The model of the “obvious”

Though Daniel’s original model contains various details and assumptions, the key points are as follows:

  1. We are all exposed to health risks which, no matter what we do, will reduce our life expectancies. That is, there are risks beyond our behavioural control. For example, without refusing to ever leave our homes, we could never entirely eliminate our risk of death due to transport accidents. Daniel originally referred to this as extrinsic mortality risk, borrowing a construct from evolutionary biological models of senescence. We now call it uncontrollable mortality risk.
  2. Some people are exposed to greater overall risk than others, and some are less able to mitigate the risks they face. That is, there are inequalities in exposure to risk. Depending upon where in the world you happen to live, and what resources you have available to improve your safety, there are myriad uncontrollable risks that might affect you. If you’re unlucky, war, violence, natural disasters, or extremes of weather might be hazards you face on a regular basis. Or perhaps the risks you face might be less obvious issues, such as mould and damp in your home, a polluted neighbourhood, or flammable cladding on your building. Whilst these issues may seem controllable to a relatively affluent person, they can still be classified as uncontrollable for those who can’t afford to move to a better neighbourhood, or to make the necessary repairs to their housing.
  3. Uncontrollable risks reduce the future benefits of healthy behaviour. If there’s a non-zero chance that we will be struck down by an uncontrollable force before reaching an age at which the consequences of our lifestyle choices will be felt, then the temptation to indulge in short-term rewarding but long-term damaging behaviours, such as alcohol consumption will be greater. Especially when there is some benefit of that indulgence in the present (e.g. improved social bonding).
  4. There is also a trade-off: time, money, and effort spent on health cannot be spent on other things that matter to us. Daniel’s model examines varying strengths of trade-off but, in general, the idea is that efforts spent on taking care of our health conflict to some extent with other things that might be important to us. Anyone who has experienced sleep deprivation due to caring responsibilities or eaten unhealthy convenience food due to time pressures at work will readily understand such trade-offs.
  5. Consequently, exposure to uncontrollable risk should reduce our motivation towards healthy behaviour because it would mean investing efforts in health, instead of other priorities when, regardless of our efforts we might not live to see the long-term payoffs of taking better care of ourselves. This, I believe, is an unconscious driving force behind health motivation. One of a number of reasons (there will, of course, be other drivers too) that it can feel so difficult to do those things which we know would in some sense be better for our health.
  6. Finally, the model suggests there will be a compound effect of extrinsic risk and health behaviour. An important implication of this is that people who, by no fault of their own, can do little to control the risks they face, will be less motivated to take care of their health (mitigate the risks they can control) than those of us who are lucky enough to feel safe and in control of our lives. And this will make the gulf in their achieved life expectancy even wider than it would have been for structural reasons. Social disparities in health behaviour can thus be seen as a downstream consequence of structural inequalities, rather than whim or ignorance, as some might assume.
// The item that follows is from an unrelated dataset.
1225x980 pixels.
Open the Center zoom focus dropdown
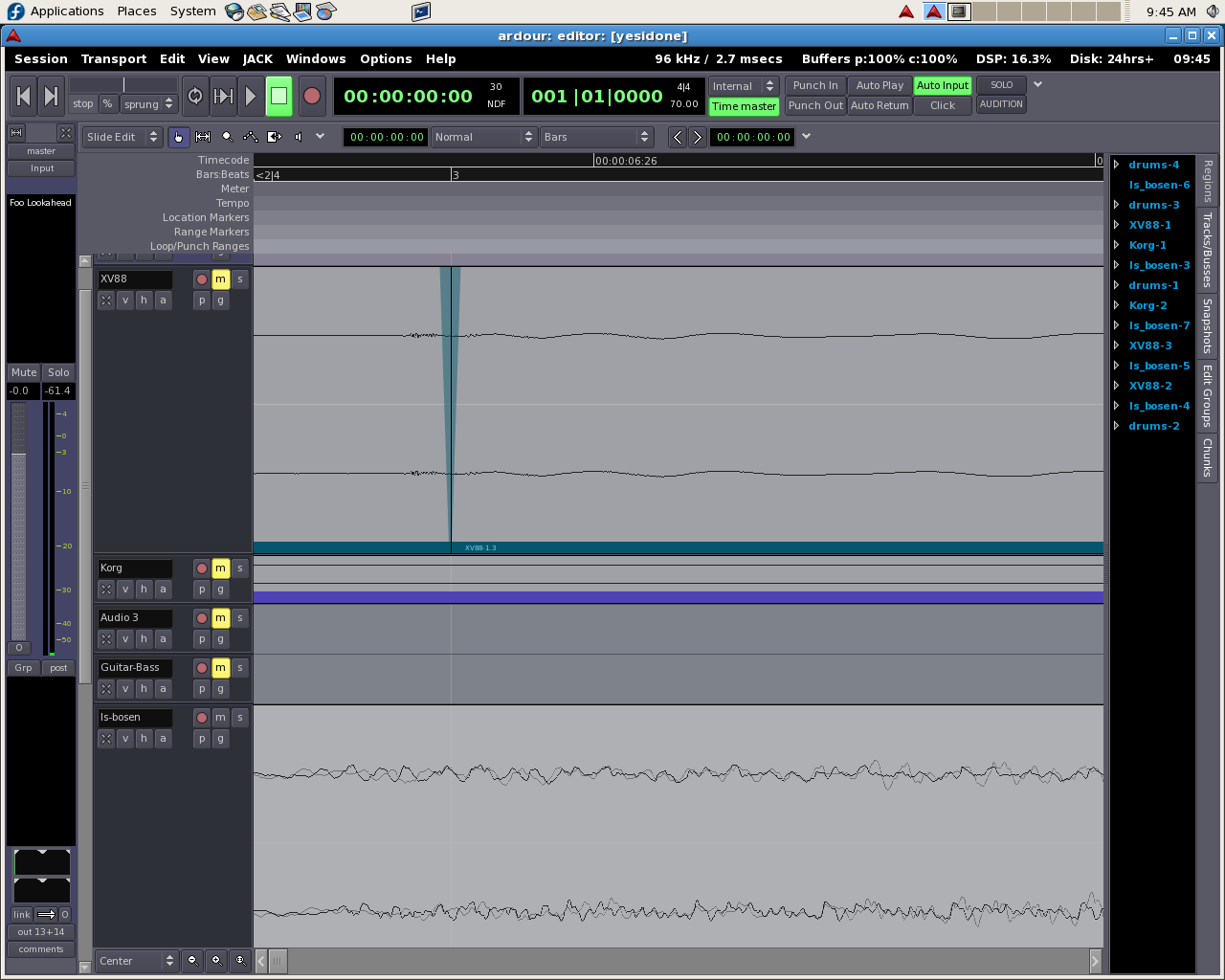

To summarise the general idea: if you believed that, despite best efforts, you might die young due to war or natural disaster, would you worry much about whether you were eating enough fruits and vegetables? Probably not. And that was Daniel’s point. It would be rather surprising if people living in environments laden with threat were keen to quit smoking and forgo junk food. Nonetheless, we’ve dedicated a fair bit of time to testing this model.

We first tested the model by devising a measure of perceived uncontrollable mortality risk and assessing its relationship with self-reported health behaviour. When that study uncovered surprisingly large associations between perceived uncontrollable risk and health behaviour, we sought evidence of a causal relationship. We ran experiments designed to alter people’s levels of perceived control and measure their subsequent food choices. These found that people who were primed to feel that their personal risk levels were largely controllable were more likely to choose fruit than chocolate as a reward for taking part in the study. Richard Brown and I collected data during the COVID-19 pandemic to assess whether perceptions of uncontrollable risk had increased, and whether this was related to health behaviours in the UK (relatedly, we worked with Calvin Isch and colleagues to look at perceptions of uncontrollable risk in the USA). We found that perceived uncontrollable mortality risk had increased due to the pandemic and that it was associated with greater odds of smoking and lower odds of meeting Government guidelines on diet and exercise. More recently, Richard and I have published a replication and mini meta-analysis on the topic.

So, why all this effort to look for an association which would be puzzling if not present? Well, the answer is that the idea has some important implications. One of these implications is something I like to call the double dividend of safety.

The double dividend of safety

The idea of the double dividend of safety is simply that, if we make people safer by reducing those risks which they can’t avoid for themselves, we can expect that they will become more motivated to take care of their own health. So, we get the primary benefit of the initial improvement in safety, and the additional, secondary benefit of improved health from better health behaviour. That’s two benefits. A double dividend. If you think you’ve heard of the double dividend concept before, it may well be because you’ve encountered it in the context of environmental taxes. In this context, “double dividend” refers to the idea that environmental taxes should not only reduce pollution (the first dividend), but also reduce overall tax system costs if the revenue generated is used to displace other taxes that slow economic growth (the second dividend).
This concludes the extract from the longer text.